* [Instructions for the task] Go through the entries below and give the number of lines that have the string "computer", and only that.

* [Source data]
......

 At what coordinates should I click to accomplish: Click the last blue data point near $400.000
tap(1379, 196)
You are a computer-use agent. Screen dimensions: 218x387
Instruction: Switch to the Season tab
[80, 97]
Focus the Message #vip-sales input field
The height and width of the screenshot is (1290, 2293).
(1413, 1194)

......

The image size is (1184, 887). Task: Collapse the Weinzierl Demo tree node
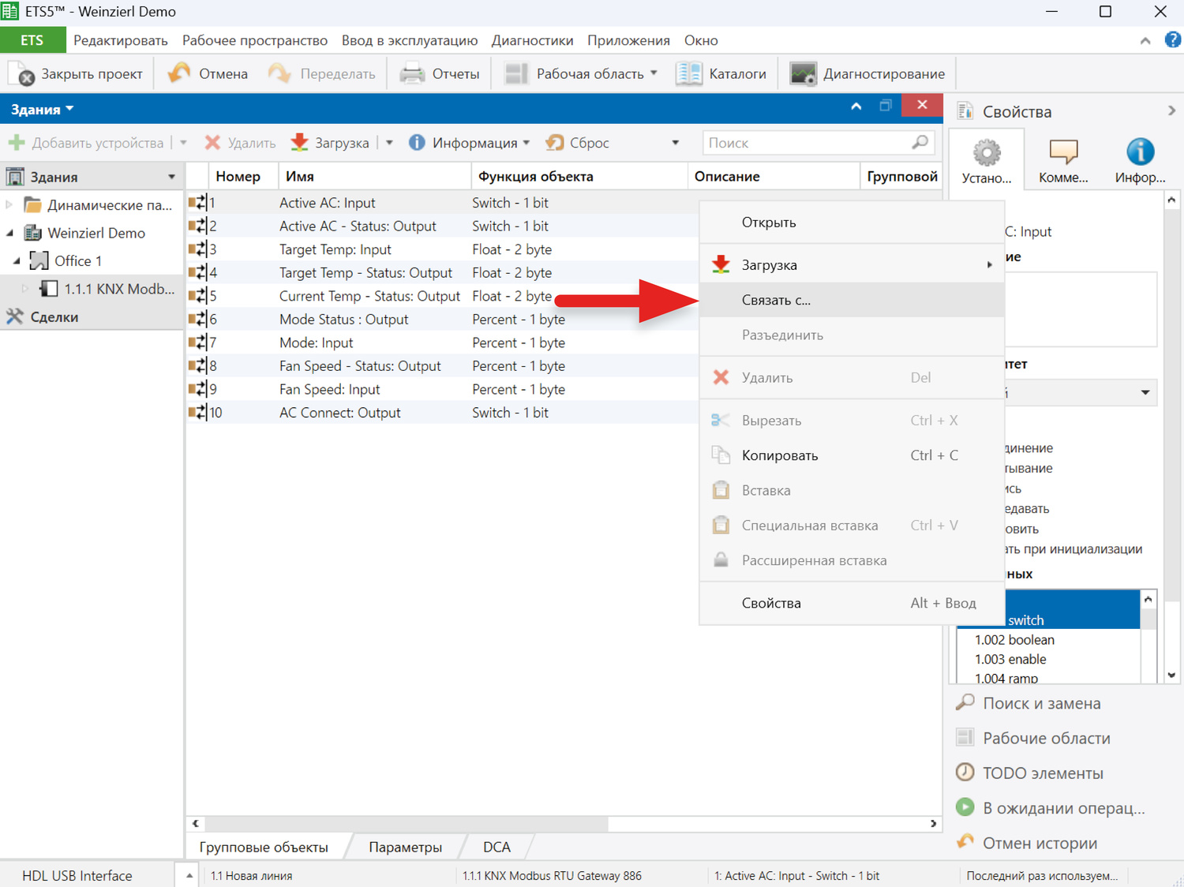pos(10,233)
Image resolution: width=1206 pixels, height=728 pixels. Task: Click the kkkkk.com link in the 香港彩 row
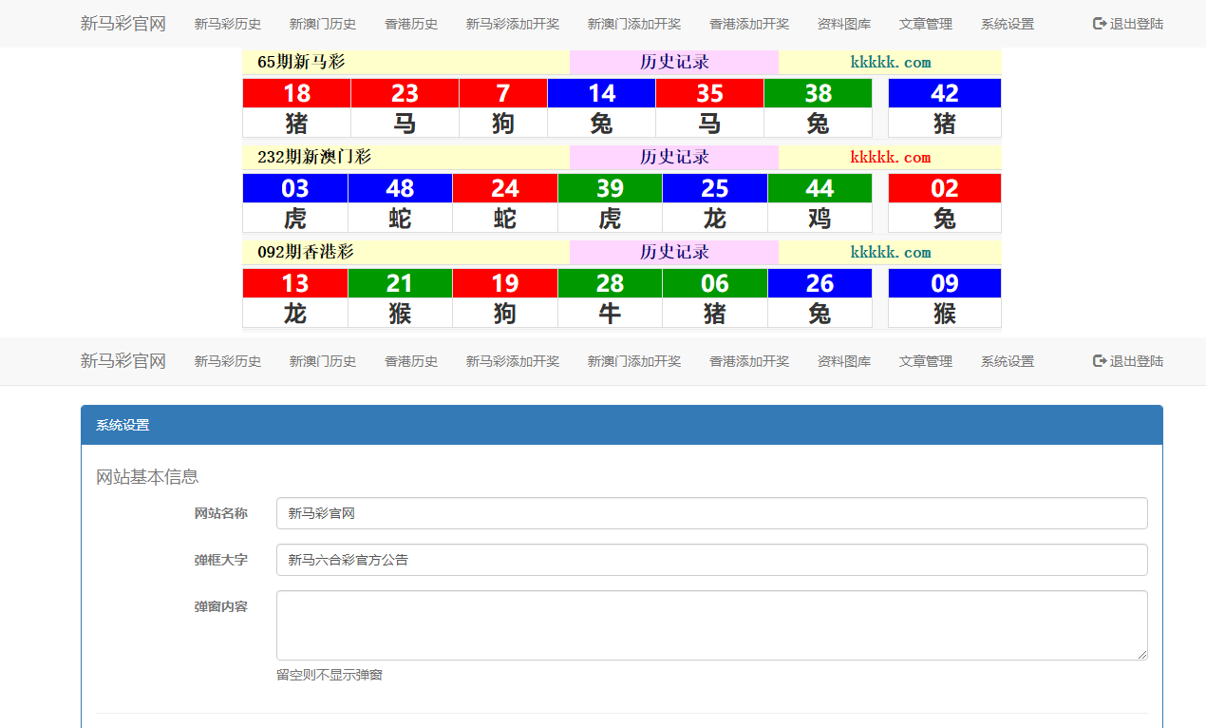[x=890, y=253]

......

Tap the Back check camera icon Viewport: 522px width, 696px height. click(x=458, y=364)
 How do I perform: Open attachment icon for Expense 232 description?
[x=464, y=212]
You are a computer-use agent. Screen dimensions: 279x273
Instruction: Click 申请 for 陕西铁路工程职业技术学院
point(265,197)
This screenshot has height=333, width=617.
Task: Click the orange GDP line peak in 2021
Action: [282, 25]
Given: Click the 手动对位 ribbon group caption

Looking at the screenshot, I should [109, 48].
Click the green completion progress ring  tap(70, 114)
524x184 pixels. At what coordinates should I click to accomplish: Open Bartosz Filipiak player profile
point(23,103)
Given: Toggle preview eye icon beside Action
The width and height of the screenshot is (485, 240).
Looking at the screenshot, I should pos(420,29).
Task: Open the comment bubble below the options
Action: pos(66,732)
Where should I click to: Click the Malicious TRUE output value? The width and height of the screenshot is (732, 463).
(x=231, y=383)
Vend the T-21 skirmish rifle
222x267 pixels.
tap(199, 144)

......

* [Your solution] 2